### Extracted entries:

==================================================

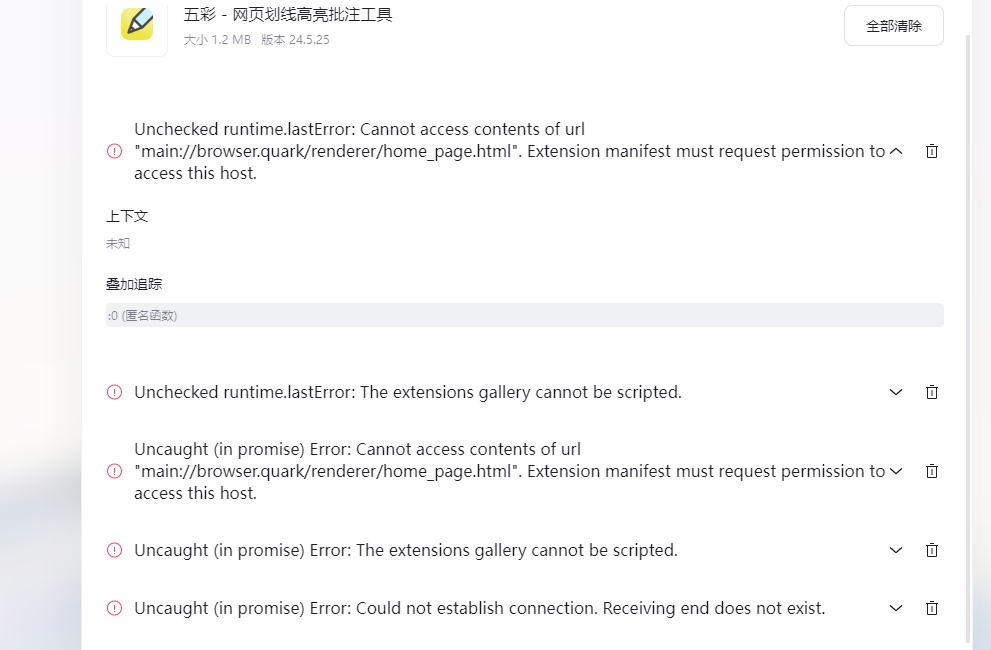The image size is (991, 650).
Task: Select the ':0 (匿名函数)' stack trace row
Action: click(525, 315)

==================================================

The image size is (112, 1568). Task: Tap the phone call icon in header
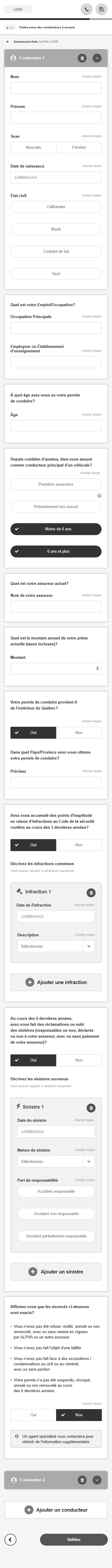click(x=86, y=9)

==================================================

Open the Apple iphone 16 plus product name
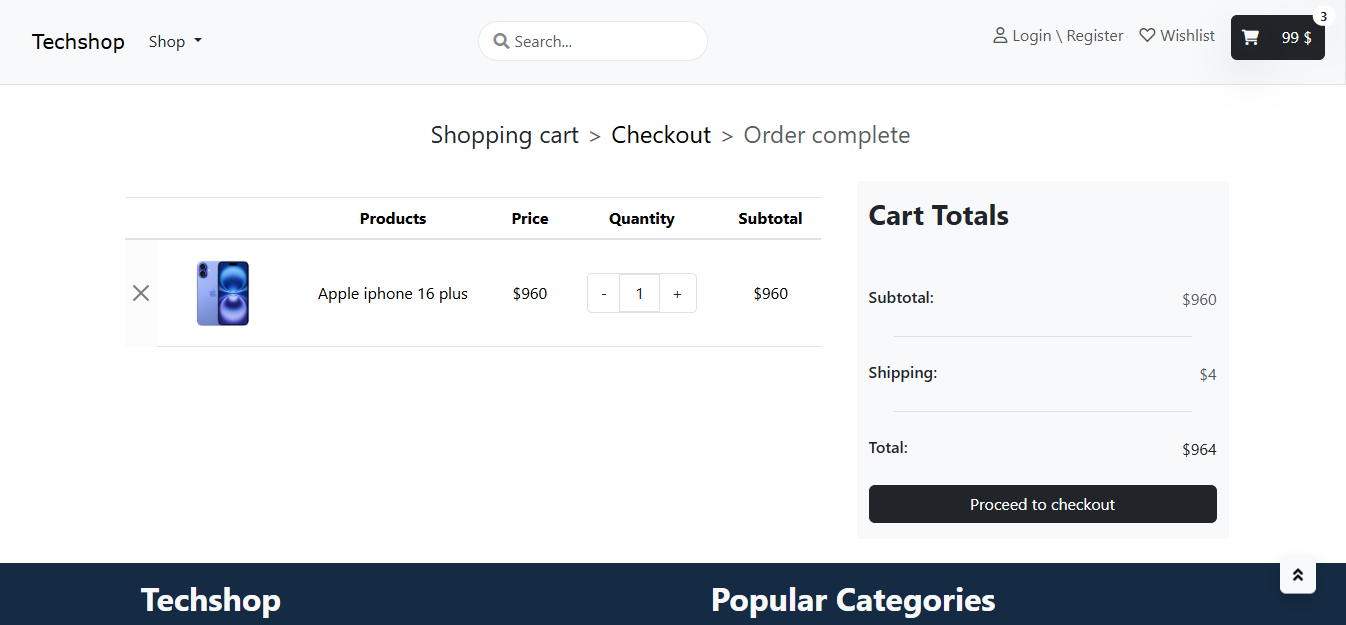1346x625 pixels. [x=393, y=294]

==================================================

### Exercise brief:
Copy out, word for word, the lines from the one holding "The image size is (991, 650)." through the one holding "Action: click(525, 315)", both of them included. Leave out the pictures.

### Response for this exercise:
The image size is (991, 650).
Task: Select the ':0 (匿名函数)' stack trace row
Action: click(525, 315)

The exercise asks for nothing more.